Quote the data verbatim, from the line containing "Open the Traffic" through the line containing "click(x=148, y=131)", inclusive.

### Dataset content
## START
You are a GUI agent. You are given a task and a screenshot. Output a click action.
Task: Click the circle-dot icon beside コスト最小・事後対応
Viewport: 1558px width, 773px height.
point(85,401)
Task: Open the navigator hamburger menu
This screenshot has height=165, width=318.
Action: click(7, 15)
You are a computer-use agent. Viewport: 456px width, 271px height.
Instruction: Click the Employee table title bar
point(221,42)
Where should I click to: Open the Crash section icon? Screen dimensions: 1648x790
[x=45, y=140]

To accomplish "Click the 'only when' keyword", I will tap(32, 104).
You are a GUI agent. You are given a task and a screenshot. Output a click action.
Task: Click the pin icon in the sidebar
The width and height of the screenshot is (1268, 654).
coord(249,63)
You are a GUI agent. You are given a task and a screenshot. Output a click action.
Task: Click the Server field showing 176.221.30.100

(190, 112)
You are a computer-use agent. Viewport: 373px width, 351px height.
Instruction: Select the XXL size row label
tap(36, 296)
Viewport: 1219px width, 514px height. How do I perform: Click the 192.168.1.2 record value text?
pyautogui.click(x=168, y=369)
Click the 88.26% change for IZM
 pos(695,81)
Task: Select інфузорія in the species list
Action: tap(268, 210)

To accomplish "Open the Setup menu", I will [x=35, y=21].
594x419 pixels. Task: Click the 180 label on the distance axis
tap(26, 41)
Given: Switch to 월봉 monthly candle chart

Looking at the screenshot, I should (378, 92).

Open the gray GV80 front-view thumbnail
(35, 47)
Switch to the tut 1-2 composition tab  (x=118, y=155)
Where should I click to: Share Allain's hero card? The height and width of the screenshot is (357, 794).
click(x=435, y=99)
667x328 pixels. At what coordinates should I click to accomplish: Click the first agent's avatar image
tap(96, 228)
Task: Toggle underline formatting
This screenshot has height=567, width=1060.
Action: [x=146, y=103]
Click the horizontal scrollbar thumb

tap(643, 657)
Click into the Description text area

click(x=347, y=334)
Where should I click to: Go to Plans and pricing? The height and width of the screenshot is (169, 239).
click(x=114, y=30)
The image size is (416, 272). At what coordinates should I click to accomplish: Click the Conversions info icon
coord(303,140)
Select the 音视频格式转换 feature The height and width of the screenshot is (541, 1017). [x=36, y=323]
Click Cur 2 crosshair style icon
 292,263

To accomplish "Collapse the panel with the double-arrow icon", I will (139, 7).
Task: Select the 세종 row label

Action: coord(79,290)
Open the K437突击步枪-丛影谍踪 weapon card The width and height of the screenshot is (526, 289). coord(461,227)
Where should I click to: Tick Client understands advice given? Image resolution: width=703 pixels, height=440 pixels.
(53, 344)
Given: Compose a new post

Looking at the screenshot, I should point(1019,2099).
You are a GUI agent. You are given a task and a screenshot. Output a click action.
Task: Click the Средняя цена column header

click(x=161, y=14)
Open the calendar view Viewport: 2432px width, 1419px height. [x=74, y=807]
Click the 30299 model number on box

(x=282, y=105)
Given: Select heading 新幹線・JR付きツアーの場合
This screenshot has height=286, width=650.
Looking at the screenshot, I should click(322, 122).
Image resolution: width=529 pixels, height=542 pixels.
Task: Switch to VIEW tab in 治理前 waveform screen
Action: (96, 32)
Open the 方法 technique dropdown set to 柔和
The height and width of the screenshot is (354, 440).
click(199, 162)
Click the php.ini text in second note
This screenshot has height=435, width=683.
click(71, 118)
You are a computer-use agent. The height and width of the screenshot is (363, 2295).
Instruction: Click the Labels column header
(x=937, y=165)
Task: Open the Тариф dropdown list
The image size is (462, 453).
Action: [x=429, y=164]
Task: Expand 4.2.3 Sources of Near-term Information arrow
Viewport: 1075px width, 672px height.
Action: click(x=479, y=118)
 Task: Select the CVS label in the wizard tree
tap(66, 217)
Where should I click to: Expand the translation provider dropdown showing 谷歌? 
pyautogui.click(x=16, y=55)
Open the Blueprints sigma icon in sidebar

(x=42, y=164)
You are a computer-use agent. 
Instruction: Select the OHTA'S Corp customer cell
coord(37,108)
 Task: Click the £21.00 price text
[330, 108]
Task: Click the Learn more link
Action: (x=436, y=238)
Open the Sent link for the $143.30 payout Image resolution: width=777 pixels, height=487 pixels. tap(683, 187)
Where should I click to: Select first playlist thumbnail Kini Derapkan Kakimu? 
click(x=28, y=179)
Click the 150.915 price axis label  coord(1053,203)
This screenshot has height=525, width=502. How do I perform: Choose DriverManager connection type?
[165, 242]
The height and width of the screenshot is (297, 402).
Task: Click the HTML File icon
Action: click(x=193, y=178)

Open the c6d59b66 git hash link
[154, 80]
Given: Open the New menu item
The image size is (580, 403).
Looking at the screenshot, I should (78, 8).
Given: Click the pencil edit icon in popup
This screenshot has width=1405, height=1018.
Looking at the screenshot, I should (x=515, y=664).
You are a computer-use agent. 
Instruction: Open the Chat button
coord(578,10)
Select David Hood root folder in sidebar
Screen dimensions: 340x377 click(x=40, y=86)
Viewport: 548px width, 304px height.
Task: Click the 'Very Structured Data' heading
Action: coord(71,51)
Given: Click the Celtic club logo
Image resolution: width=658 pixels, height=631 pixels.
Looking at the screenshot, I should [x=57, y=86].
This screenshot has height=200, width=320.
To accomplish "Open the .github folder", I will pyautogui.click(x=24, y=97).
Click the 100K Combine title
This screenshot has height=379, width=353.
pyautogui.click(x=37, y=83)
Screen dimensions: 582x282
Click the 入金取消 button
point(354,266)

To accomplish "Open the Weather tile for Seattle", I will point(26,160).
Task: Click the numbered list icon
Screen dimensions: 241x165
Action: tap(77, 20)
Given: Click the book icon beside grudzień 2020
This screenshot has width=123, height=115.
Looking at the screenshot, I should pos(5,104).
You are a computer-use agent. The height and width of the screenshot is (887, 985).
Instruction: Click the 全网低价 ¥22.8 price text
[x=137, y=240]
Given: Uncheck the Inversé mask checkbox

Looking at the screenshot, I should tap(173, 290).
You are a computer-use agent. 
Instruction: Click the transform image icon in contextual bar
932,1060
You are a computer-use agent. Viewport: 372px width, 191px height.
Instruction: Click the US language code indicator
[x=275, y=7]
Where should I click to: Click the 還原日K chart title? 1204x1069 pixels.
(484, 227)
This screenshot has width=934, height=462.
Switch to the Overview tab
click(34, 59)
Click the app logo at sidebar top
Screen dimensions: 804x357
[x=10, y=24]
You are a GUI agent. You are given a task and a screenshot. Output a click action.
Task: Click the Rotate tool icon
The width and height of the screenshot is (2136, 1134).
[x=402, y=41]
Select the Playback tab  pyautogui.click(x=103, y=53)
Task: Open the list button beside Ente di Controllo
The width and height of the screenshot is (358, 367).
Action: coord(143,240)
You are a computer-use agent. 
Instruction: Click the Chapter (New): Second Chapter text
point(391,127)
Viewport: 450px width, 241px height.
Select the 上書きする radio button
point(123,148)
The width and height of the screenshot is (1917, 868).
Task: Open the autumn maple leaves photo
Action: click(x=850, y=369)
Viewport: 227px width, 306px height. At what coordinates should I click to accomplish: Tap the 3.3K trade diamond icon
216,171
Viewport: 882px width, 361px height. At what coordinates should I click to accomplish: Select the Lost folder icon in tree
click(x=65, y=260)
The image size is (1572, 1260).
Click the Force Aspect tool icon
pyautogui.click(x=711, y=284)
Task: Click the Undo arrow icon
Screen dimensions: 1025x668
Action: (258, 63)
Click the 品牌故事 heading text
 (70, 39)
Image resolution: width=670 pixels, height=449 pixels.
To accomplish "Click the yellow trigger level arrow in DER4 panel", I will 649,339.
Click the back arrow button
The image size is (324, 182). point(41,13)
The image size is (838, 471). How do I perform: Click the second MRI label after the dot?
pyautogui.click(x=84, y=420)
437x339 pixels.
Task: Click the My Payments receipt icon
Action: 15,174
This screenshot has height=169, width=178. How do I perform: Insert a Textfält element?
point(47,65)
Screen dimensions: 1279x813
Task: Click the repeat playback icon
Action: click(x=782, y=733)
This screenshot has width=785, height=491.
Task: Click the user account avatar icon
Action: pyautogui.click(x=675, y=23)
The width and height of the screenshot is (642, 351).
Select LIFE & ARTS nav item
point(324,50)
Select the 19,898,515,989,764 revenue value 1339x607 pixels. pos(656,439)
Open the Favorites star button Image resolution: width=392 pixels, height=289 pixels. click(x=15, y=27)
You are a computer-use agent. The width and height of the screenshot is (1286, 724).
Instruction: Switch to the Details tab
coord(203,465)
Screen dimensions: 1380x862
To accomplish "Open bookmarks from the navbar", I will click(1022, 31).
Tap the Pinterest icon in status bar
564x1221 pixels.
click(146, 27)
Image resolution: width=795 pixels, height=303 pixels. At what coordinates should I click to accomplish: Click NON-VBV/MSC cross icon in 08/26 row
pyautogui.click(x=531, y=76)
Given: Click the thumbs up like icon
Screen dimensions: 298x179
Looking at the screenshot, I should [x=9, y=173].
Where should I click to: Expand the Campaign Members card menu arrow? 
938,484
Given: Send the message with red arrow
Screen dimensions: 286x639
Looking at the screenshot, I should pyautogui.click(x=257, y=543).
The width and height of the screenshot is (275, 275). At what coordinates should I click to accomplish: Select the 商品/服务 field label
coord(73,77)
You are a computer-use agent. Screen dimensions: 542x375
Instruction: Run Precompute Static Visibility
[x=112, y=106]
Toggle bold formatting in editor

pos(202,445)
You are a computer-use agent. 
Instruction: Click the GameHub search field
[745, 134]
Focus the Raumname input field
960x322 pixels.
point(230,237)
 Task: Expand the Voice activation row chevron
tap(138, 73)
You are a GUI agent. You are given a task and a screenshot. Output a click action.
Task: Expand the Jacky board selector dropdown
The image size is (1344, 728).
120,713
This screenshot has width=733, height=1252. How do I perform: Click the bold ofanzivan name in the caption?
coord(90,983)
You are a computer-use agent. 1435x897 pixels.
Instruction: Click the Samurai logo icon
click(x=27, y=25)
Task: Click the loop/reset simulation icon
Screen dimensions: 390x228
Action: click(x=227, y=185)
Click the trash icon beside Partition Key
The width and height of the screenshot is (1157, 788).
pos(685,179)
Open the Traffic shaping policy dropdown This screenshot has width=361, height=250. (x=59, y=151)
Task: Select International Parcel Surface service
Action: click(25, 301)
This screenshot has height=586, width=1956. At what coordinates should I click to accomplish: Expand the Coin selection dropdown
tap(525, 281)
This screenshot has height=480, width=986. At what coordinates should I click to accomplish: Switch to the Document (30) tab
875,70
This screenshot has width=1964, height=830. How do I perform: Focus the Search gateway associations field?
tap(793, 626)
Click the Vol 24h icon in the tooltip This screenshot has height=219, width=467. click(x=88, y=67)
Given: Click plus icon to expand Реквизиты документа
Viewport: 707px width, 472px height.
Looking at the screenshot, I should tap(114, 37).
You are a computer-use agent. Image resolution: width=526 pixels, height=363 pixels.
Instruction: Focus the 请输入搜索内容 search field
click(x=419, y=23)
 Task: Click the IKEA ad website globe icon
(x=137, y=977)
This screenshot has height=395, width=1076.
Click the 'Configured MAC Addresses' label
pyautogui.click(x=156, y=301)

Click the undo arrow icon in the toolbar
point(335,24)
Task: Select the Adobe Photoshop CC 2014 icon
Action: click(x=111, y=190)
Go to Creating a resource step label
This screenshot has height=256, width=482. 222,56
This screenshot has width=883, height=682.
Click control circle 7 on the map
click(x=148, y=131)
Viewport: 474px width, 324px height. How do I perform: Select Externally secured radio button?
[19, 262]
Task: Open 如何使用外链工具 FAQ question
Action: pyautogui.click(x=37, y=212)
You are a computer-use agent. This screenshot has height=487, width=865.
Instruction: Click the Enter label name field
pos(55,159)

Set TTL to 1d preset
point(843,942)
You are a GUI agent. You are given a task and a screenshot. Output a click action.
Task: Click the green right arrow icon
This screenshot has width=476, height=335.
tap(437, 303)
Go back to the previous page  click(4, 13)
## END
### Answer below
Open the Traffic shaping policy dropdown This screenshot has width=361, height=250. (x=59, y=151)
Task: Select International Parcel Surface service
Action: click(25, 301)
This screenshot has height=586, width=1956. At what coordinates should I click to accomplish: Expand the Coin selection dropdown
tap(525, 281)
This screenshot has height=480, width=986. At what coordinates should I click to accomplish: Switch to the Document (30) tab
875,70
This screenshot has width=1964, height=830. How do I perform: Focus the Search gateway associations field?
tap(793, 626)
Click the Vol 24h icon in the tooltip This screenshot has height=219, width=467. click(x=88, y=67)
Given: Click plus icon to expand Реквизиты документа
Viewport: 707px width, 472px height.
Looking at the screenshot, I should tap(114, 37).
You are a computer-use agent. Image resolution: width=526 pixels, height=363 pixels.
Instruction: Focus the 请输入搜索内容 search field
click(x=419, y=23)
 Task: Click the IKEA ad website globe icon
(x=137, y=977)
This screenshot has height=395, width=1076.
Click the 'Configured MAC Addresses' label
pyautogui.click(x=156, y=301)

Click the undo arrow icon in the toolbar
point(335,24)
Task: Select the Adobe Photoshop CC 2014 icon
Action: click(x=111, y=190)
Go to Creating a resource step label
This screenshot has height=256, width=482. 222,56
This screenshot has width=883, height=682.
Click control circle 7 on the map
click(x=148, y=131)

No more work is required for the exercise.